Forecast: Auroral activity will be high. Weather permitting, highly active auroral displays will be visible overhead from Inuvik, Yellowknife, Rankin and Igaluit to Juneau, Edmonton, Winnipeg, Thunder Bay and Sept-Iles, and visible low on the horizon from Seattle, Des Moines, Chicago, Cleveland, Boston, and Halifax.

Forecaster Comments: Another two solar events have occurred on Jan 23rd. The effects of these events will reach Earth in 12 to 24 hours of the time of this prediction (noon or later on 24 Jan GMT). The short term forecast on the forecast web site (http://www.gi.alaska.edu/AuroralForecast) is down right now, so you should watch the Current Auroral activity to see the occurrence in your region.


----------



## Kernuak (Jan 25, 2012)

I had been planning visiting somewhere in Scandinavia this week while was off, but decided to wait until next year, as it had been so quiet .


----------



## well_dunno (Jan 25, 2012)

There should be quite a show later this year as the solar storm is predicted to be strongest for some time if I am not mistaken...

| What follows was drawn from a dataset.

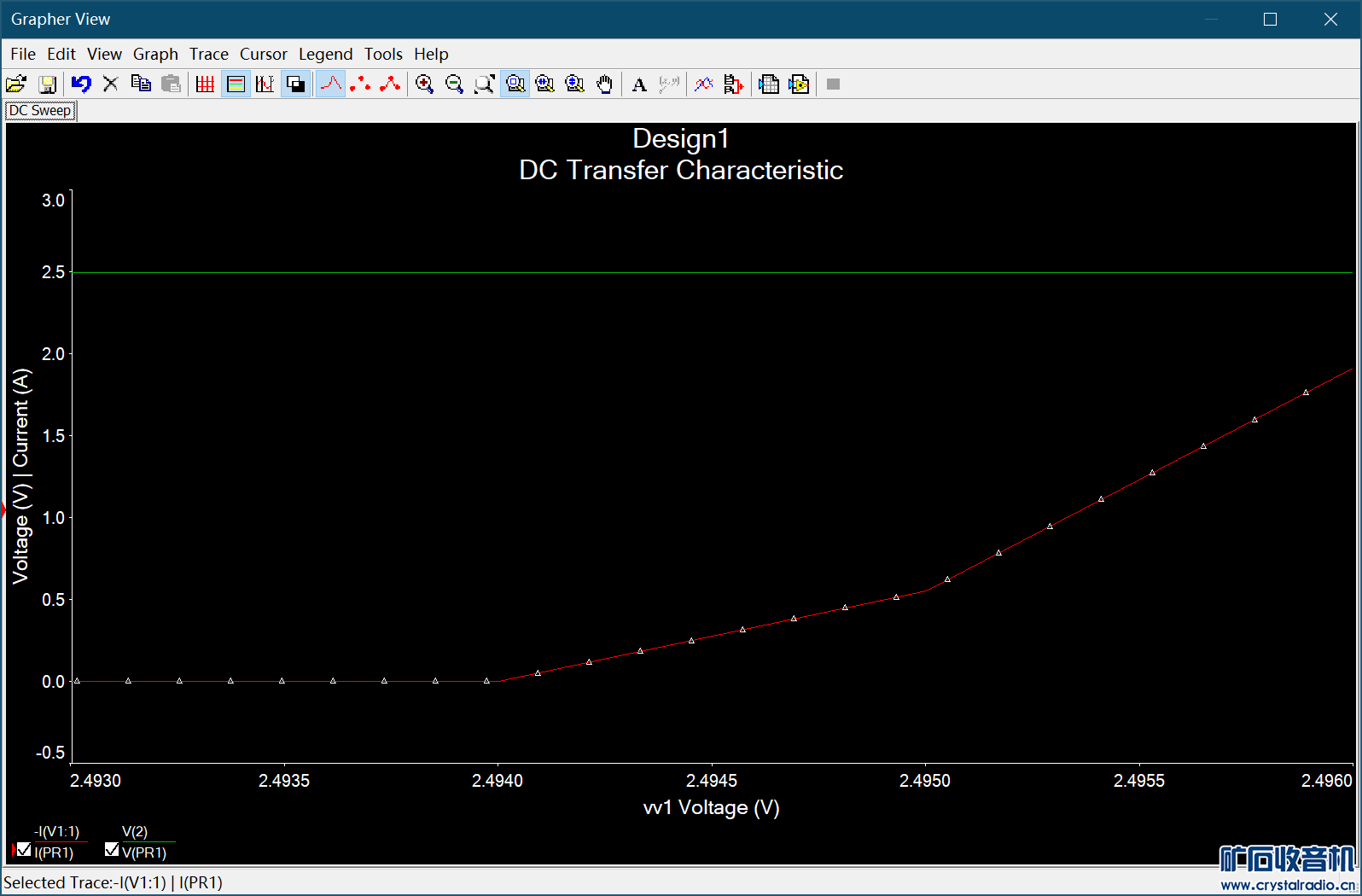Select the DC Sweep tab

I recall reading that northern lights were reported to be seen from Rome during a solar storm of a similar strength to the one predicted this year. Cannot recall if that was in 19th or 20th century though... 

I think I will have a trip to Scandinavia this autumn... Perhaps it's better to get a sturdy umbrella, in case the solar storm brings down a satellite or two ;D


----------



## Kernuak (Jan 25, 2012)

Solar activity seems to be stronger around the equinoxes, so I was thinking late September this year or the following February (when it is darker longer, with snow on the ground).


----------



## well_dunno (Jan 25, 2012)

I am aiming at October  

Generally speaking, I would say chances of seeing them are very good in November-January in the polar circle as well thanks to the very long nights but snow might not be good if one is close to a city. Usually the sky gets alight because of the reflections from the snow decreasing the visibility of the northern lights. Coastal areas away from cities/towns provide better opportunities as per my experience. 

Oh well, then we have the temperature to deal with in that period - not an optimum condition for waiting... :

Edit: Kernuak - just saw your website, please disregard ;D You have been to Tromso I observe. Did you like it?


----------



## well_dunno (Jan 26, 2012)

It seems there has been a show, probably not all from last few days but anyway 

http://www.itromso.no/bilder/article518574.ece?imageIndex=0#pageTop

I hope posting links is ok, this is to the webpage of a local newspaper in Norway

Cheers!


----------



## Kernuak (Jan 26, 2012)

well_dunno said:


> Edit: Kernuak - just saw your website, please disregard ;D You have been to Tromso I observe. Did you like it?


I did enjoy it, but the lights were a bit shy. In fact solar activity (at least the important bits) was low for the whole of November and most of December. Had it not been for f/1.4, I would probably have struggled to get any decent shots, whereas this past week, I expect f/2.8 would have been more than wide enough to get good shutterspeeds. What I liked most though I think was the polar twilight on the one clear day we had. It was an odd sensation not seeing the sun for a week.


----------